I thought about calling my newfriend, lb, since she works at a shelter, and asking her if she knew what to do, but then thought that calling her might be silly. So, I was standing there contemplating it when she and ss showed up, and I was so relieved to see them that all I could do was wail, "there's a bat!"

And they came up with the plan that I put it in a cup and carry it somewhere better for the time being, somewhere where it wouldn't at least get mushed or bite someone, and ss asked if I had my rabies shots, which I thought was really funny until I realized it was a pretty genuine and important question that I hadn't thought about when contemplating putting the bat in my pocket.
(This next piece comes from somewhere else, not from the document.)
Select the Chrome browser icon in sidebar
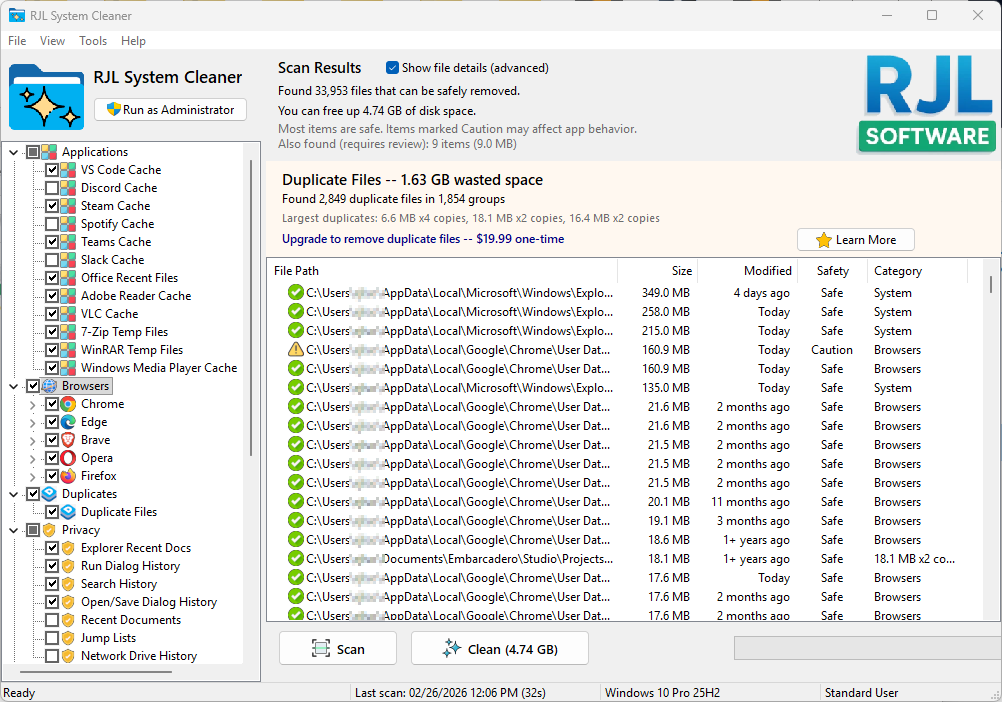Screen dimensions: 1002x702 point(67,403)
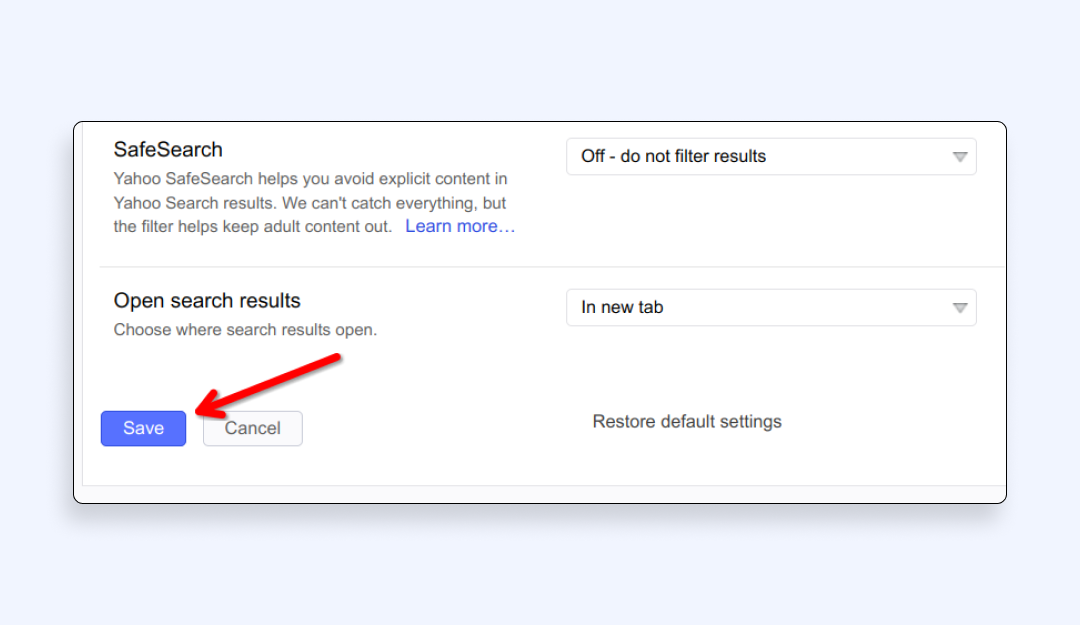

So they babysat the bat while I went and got a cup and then scraped it up inside (it hissed at me) and covered it with the lid that ss provided. I then walked it over to a park and put it under some bushes as close to the trunk as I could get it, but the ground was still cold and barren and the creature seemed like it was on its last limbs. I mean, I put the napkin next to it as a blanket, but really, what's that going to do in the Chicago cold?

I don't know. Maybe I still should have called the humane society--a bat dying in the country seems normal and okay with lifecycles and such, but a bat in the city throws me for a loop.

*

I went later to G2 and hung all my pictures for the Exhibition, which means that half my work is done, maybe half, but now I have to put the text over it and make sure it works and is the right size and play around with all that business. This may seem like whining, but actually I'm so in love with this mode of working that it hurts. Arranging my writing by visual space. Love it.
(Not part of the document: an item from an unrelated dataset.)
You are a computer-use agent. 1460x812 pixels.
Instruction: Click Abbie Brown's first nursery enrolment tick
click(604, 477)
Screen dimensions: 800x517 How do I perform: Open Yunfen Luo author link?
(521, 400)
And I ran into lb and ss again and grabbed a "torta" with them, and then didn't want to go home, where I knew it would be cold and lonely and boring and all of that. [See, more indication that writing has ceased to be everything to me]. So, it took very very little wrist-bending on their part to get me to join them with their installation, and I was rock-on happy they asked me to join them. I want to work together with more people, yes I do. I helped them build a ladder out of wire, which is fun and reminds me of all the wire "sculptures" I did as a kid (of dinosaurs primarily, but mostly of anything I could bend wire into). I was a little out of practice and did a non-twirled-wire job, but had fun and enjoyed being there and the music and you know. That.

*

So, that's my very full day and now I'm out and probably off to bed, with the kitty to curl up with.
Comments:
The ocean.
Why does it do this wonderful thing to me?
Would it not be the same if I sat on the end
of my own woven carpet of boundless blue dimension -
undulate, and empty of intrusion?
And if a silk ripple stole me
and slid me stilly,
slowly from hem to hem - then
Oceanworks!
Would I not feel them?
-Aurthor Garfunkel

Awesome how much life and happiness is abounding within you! Yaaya!
 
oui, life's good, opening's tomorrow, i'm excited, yepyep.